Skybox captures Tower of London poppies from space

In June last year Google acquired Skybox Imaging. So far they have launched two imaging satellites, but plan to launch many more.

We have had a look at some of their early images, such as the animated gifs of Burning Man created from images captured during the festival.

We also had a look at the Skybox for Good program that collects satellite imagery for selected non-profits.

Skybox has posted on their site a satellite image showing the Poppy display at the Tower of London that took place in November last year to mark the centenary of the outbreak of the First World War.

Tower of London
Satellite image of the Tower of London showing the moat filled with red ceramic poppies. See the full image on the Skybox website.

We have been hoping to see Skybox imagery making its way into Google Earth’s imagery, but we are not aware of this happening yet. It may be that Google has decided not to use Skybox imagery for Google Earth because the imagery is not as high resolution as other providers, such as Digital Globe.

About Timothy Whitehead

Timothy has been using Google Earth since 2004 when it was still called Keyhole before it was renamed Google Earth in 2005 and has been a huge fan ever since. He is a programmer working for Red Wing Aerobatx and lives in Cape Town, South Africa.


  1. The image of the dry moat of the Tower awash with a huge number of red ceramic poppies is striking, but the resolution of this example of the Skybox imagery is way below the current default in Google Earth in which you could probably pick out one of the ravens which strut around the Tower if you tried. So let’s hope that Skybox at such resolution makes its way into GE only where it would actually add value by providing better quality imagery.

    • I think the purpose of Skybox satellites is more in line with what Planet Labs is doing with their constellation of 71 miniature satellites (they lost 26 sats with the Antares rocket failure): try to cover the whole earth in very short time and frequently. This enables tracking changes and might be useful for environment protection, city management, etc.
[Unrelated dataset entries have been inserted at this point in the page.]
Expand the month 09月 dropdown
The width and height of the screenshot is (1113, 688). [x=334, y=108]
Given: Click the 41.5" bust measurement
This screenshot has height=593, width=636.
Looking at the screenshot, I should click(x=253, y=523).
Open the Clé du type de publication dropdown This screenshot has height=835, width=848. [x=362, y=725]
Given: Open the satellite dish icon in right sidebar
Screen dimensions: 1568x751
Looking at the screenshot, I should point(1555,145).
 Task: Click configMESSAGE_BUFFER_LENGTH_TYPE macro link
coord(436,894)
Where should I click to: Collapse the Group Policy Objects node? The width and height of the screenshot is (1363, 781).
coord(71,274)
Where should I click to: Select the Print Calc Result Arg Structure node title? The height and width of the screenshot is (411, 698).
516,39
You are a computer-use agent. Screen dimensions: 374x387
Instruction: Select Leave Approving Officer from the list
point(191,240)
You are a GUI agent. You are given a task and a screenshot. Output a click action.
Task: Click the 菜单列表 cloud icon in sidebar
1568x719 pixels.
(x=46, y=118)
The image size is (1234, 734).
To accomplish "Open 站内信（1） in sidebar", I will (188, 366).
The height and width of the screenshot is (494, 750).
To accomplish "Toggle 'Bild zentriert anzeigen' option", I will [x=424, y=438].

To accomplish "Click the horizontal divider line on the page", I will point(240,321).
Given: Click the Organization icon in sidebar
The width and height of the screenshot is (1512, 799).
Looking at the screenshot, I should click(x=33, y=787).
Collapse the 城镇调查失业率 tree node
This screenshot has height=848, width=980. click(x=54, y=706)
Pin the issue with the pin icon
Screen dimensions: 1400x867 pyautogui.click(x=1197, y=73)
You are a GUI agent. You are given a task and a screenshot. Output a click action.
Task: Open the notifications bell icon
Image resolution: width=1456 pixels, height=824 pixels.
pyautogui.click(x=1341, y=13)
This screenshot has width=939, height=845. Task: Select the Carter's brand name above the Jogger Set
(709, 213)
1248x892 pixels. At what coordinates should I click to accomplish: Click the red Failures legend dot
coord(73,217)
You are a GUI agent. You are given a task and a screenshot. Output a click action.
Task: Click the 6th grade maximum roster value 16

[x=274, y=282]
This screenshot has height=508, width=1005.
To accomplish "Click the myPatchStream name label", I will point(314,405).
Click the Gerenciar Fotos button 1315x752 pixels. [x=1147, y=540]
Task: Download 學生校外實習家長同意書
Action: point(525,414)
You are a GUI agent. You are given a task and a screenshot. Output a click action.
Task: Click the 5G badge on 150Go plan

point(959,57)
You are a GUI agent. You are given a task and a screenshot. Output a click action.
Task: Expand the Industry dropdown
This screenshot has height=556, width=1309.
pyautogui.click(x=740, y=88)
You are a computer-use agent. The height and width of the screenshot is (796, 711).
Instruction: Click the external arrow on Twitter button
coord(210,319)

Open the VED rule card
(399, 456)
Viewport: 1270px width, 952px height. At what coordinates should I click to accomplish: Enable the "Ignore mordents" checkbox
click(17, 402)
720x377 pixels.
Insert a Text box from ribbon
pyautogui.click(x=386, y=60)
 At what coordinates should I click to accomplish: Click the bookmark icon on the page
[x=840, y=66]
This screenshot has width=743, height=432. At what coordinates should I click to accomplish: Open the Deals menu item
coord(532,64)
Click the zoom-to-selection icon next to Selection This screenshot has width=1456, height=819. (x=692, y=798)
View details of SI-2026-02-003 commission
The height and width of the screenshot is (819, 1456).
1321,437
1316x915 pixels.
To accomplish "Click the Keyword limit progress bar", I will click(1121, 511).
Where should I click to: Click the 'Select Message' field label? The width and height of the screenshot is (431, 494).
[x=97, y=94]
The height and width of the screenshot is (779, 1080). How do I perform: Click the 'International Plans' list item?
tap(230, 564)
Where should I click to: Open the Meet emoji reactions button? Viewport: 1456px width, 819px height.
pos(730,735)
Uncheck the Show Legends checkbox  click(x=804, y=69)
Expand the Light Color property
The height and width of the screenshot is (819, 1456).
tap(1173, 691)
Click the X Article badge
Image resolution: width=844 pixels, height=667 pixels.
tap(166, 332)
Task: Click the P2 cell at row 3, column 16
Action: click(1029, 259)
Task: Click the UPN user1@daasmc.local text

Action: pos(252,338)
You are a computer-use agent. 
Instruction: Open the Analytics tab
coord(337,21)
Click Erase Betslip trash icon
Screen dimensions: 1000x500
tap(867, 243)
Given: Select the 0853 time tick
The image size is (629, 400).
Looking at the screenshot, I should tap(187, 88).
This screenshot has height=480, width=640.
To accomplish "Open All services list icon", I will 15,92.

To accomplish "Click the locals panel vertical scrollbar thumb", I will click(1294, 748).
      Check and view the TED video with the CEO.

    • Timothy Whitehead says:

      Current imagery in Google Earth for most large cities in Europe and the US is aerial imagery captured from aircraft. Aerial imagery is typically of higher resolution than satellite imagery but tends to be captured less often. I would like to see Skybox imagery added to the historical imagery so that we can look at changes over time and particular events that have been missed by higher resolution satellites or aerial imagery.

  2. Paul Lackey says:

    Well, if they at least used Skybox imagery to replace the remaining 15m Landsat baseline imagery, that would be nice. It’s pretty ridiculous that there are still large swaths stuck at 15m.

  3. PurpleHaze says:

    I wouldn’t hold my breath for any positive changes from Google. They are more about marketing compared to their early stages and whatever they change will be more beneficial to them not you.

    Hence all the negative reviews since the YouTube take over way back when. Google has forgotten it’s the people that make a company but history loves to repeat itself.